Desde o início do inquérito policial, a defesa de Bruno dizia que a comarca de Contagem não era competente para processar e julgar a causa. Entre janeiro e julho deste ano, Marixa esteve de licença-maternidade, o que abriu possibilidade de que não presidisse o júri. Os vários recursos das defesas, no entanto, atrasaram o processo e permitiram que ela voltasse a tempo de conduzir o julgamento. A colegas mais novos de magistratura, a juíza costuma dizer que, entre a letra fria da lei e a justiça, decidirá sempre pela última. Alento ou tormento para Bruno?
RAIO-X DO JULGAMENTO
Local: Tribunal do Júri de Contagem
Data: 19 de novembro, com sessão prevista para se iniciar às 9h
Duração: previsão é de duas semanas
Presidência: Marixa Fabiane Lopes Rodrigues
Promotor: Henry Wagner Vasconcelos
Réus: Bruno Fernandes, Luiz Henrique Romão, Marcos Aparecido, Dayanne Rodrigues e Fernanda Gomes
Jurados: serão sorteados sete integrantes para o Conselho de Sentença
Testemunhas: serão cinco de acusação e cinco de defesa para cada réu, em um total de 30. Foram ouvidas 142 testemunhas e nove acusados – Bruno, Luiz Henrique, Dayane Rodrigues, Fernanda Gomes, Sergio Rosa (morto), Marcos Aparecido, Elenilson Vitor, Wemerson Marques e Flávio Caetano, que acabou sendo despronunciado –, além do menor Jorge Luiz Rosa
Números: processo tem 38 volumes com 9.456 páginas; há 74 itens relacionados a objetos (notebooks, DVDs, celulares, documentos e bens apreendidos); mais de 50 advogados passaram pelo caso
* Os acusados Wemerson Marques e Elenilson Vítor tiveram seus julgamentos desmembrados dos demais envolvidos, a pedido das defesas deles
ENTENDA O CASO
De acordo com a denúncia oferecida à Justiça pelo Ministério Público, em 4 de junho de 2010, Macarrão e um primo de Bruno sequestraram Eliza e o bebê, a agrediram e a levaram para a casa do goleiro no Recreio dos Bandeirantes, no Rio de Janeiro. No dia seguinte, Eliza foi levada para Contagem, na Grande BH, e depois para o sítio do goleiro, em Esmeraldas, onde teria sido mantida em cativeiro até ser morta, em 10 de junho. O homicídio teria ocorrido à noite, em Vespasiano, num imóvel do ex-policial Marcos Aparecido dos Santos, o Bola, que teria estrangulado Eliza.

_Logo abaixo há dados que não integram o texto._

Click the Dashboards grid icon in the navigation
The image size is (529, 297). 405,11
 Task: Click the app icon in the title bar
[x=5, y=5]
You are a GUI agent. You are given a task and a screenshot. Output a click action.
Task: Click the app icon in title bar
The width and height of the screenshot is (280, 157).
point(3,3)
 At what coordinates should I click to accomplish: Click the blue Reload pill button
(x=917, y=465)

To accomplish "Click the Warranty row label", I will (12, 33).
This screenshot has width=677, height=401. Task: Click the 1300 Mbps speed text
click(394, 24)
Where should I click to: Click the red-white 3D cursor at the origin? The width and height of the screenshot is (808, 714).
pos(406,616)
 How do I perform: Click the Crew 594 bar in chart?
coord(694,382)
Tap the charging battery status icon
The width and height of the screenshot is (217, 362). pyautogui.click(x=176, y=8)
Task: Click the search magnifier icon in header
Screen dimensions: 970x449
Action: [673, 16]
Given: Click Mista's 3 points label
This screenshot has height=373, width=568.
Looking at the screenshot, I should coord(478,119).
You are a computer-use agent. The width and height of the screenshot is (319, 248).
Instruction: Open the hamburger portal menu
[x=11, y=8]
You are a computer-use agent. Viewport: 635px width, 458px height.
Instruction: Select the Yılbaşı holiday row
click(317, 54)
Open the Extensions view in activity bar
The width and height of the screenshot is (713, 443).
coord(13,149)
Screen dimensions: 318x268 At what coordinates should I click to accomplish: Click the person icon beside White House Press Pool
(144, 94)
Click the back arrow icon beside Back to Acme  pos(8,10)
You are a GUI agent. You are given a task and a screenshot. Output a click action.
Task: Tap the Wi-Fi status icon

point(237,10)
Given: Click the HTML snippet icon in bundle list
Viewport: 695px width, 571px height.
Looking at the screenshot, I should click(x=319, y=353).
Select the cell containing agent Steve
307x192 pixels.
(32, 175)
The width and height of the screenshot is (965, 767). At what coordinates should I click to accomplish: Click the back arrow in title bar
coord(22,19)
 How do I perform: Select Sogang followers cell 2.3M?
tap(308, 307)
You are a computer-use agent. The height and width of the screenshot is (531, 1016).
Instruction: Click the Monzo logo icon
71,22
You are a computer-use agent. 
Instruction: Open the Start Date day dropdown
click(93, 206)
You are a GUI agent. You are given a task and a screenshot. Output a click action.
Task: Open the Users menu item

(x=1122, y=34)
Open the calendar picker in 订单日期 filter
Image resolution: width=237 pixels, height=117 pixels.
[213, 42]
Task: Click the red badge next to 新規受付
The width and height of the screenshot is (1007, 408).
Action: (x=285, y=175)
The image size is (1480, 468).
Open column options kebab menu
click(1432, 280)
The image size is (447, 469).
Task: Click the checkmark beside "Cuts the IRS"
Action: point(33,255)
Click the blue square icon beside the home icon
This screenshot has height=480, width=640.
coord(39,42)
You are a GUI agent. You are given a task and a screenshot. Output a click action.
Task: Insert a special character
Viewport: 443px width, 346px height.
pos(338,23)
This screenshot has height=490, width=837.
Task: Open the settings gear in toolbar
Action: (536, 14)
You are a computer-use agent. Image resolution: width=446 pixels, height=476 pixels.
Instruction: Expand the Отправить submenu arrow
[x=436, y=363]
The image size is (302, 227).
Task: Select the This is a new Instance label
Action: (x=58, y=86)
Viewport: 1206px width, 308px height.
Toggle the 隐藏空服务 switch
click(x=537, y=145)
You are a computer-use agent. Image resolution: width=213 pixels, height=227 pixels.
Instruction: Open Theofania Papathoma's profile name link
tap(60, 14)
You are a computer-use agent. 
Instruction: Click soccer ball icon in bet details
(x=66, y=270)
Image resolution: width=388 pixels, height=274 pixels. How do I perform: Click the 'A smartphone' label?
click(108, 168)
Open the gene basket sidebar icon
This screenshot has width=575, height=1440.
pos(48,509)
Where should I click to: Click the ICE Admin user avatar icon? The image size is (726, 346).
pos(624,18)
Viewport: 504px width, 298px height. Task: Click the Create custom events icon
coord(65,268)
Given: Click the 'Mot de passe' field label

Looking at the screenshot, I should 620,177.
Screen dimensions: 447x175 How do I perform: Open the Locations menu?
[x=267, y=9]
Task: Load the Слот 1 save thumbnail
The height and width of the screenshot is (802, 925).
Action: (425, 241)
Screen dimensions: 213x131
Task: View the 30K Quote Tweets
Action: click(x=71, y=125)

O ex-policial também teria sumido com o corpo, que ainda não foi encontrado. Segundo a denúncia, o filho de Eliza foi levado de volta ao sítio. Lá, Bruno, Macarrão, Sérgio Sales e o adolescente queimaram a mala e as roupas da vítima. Os acusados foram para Ribeirão das Neves e de lá para o Rio, em um ônibus que transportava o time mantido por Bruno. Dayanne, ex-mulher do goleiro, ficou com o bebê no sítio. Em 18 de junho, ela viajou e deixou a criança com Elenilson da Silva, caseiro do sítio, e Wemerson Souza, amigo de Bruno. O garoto foi entregue para uma mulher, que o repassou para outra. O bebê foi localizado pela polícia, depois de denúncia da morte de Eliza. Todos os envolvidos foram presos e denunciados à Justiça. Atualmente, apenas Bruno, Macarrão e Bola aguardam julgamento presos.